En esa época, el Che se dirige a los estudiantes universitarios en una alocución pública, manifestando que la educación debe estar al servicio de la Revolución, lo cual significa reducir las humanidades al «mínimo indispensable para el desarrollo cultural del país». En cambio, deben fomentarse las carreras técnicas: «Se debe pensar en función de masas y no en función de individuos –clama el Che–. Es criminal pensar en individuos, porque las necesidades del individuo quedan absolutamente desleídas frente a las necesidades del conglomerado humano de todos los compatriotas de ese individuo». El Che estima que el odio es la mejor forma de motivación política. Afirma que «un verdadero revolucionario está guiado por grandes sentimientos de amor», pero al mismo tiempo declara en su Mensaje a la Tricontinental: «El odio como factor de lucha; el odio intransigente al enemigo, que impulsa más allá de las limitaciones naturales del ser humano y lo convierte en una efectiva, violenta, selectiva y fría máquina de matar. Nuestros soldados tienen que ser así; un pueblo sin odio no puede triunfar sobre un enemigo brutal. Hay que llevar la guerra hasta donde el enemigo la lleve: a su casa, a sus lugares de diversión; hacerla total. Hay que impedirle tener un minuto de tranquilidad, un minuto de sosiego fuera de sus cuarteles, y aun dentro de los mismos: atacarlo dondequiera que se encuentre; hacerlo sentir una fiera acosada por cada lugar que transite. Entonces su moral irá decayendo». ETA aplicó esta estrategia, sembrando el dolor durante décadas y desestabilizando al sistema democrático.

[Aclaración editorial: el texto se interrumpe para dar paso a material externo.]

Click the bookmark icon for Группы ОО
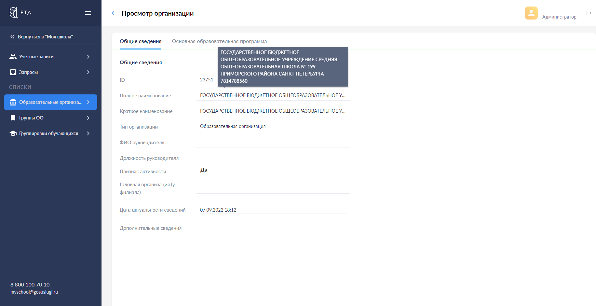The height and width of the screenshot is (306, 596). pyautogui.click(x=13, y=118)
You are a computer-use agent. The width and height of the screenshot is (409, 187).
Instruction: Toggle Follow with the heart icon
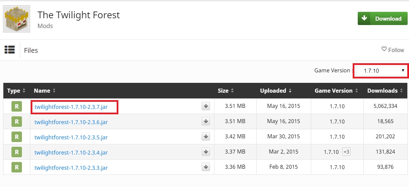tap(392, 50)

La «guerra total» no es una invención de ETA ni del Che. Se menciona a Carl von Clausewitz y a Erich Ludendorff como teóricos y precursores de la «guerra total», pero las primeras experiencias de guerra total se llevaron a cabo en la guerra civil española y en la Segunda Guerra Mundial. Es paradójico que el Che reivindique una táctica que Franco y Hitler desplegaron durante sus campañas militares, convirtiendo en objetivo de guerra a la población civil. Fidel opinaba de un modo parecido. Gracias a documentos desclasificados que reproducen las conversaciones entre Nikita Jruschov y Antonín Novotný, presidente de Checoslovaquia, sabemos que insistió en iniciar el ataque contra Estados Unidos durante la crisis de los misiles. Afortunadamente, Jruschov no hizo caso al líder cubano. Sam Russell, corresponsal del diario socialista británico Daily Worker, entrevistó pocas semanas más tarde al Che, que se mostró furioso por la traición soviética. Sostenía que si la decisión hubiera dependido del Gobierno cubano, se habría dado la orden de disparar los misiles, hiriendo de muerte al enemigo: «Me pareció que estaba chiflado», comentó Russell.

Imagino que el culto al Che perdurará. Los mitos se basan en emociones, no en planteamientos racionales. La fotografía de Alberto Korda y las imágenes del cadáver expuesto en el lavadero del jardín del hospital Nuestro Señor de Malta en Vallegrande (Bolivia) han adquirido la condición de fetiches sagrados, incorporándose a la galería de grandes iconos del mundo contemporáneo. El Che parece un Cristo revolucionario, el incuestionable mártir del internacionalismo socialista, el «hombre nuevo» que barrerá de la historia al capitalismo. Algunos lo consideran un santo y esperan su resurrección. El Che es tan mediático como Madonna y sus crímenes se justifican o minimizan, pues, en fin de cuentas, el trabajo del revolucionario es matar. Dicen que Steven Soderbergh decidió rodar su largometraje sobre el Che después de ver su imagen tatuada en la nalga de una chica en un parque de Nueva York. La película realizada es tediosa, como cualquier hagiografía, pero el tatuaje que la inspiró revela con elocuencia el triunfo de la moda sobre la objetividad histórica.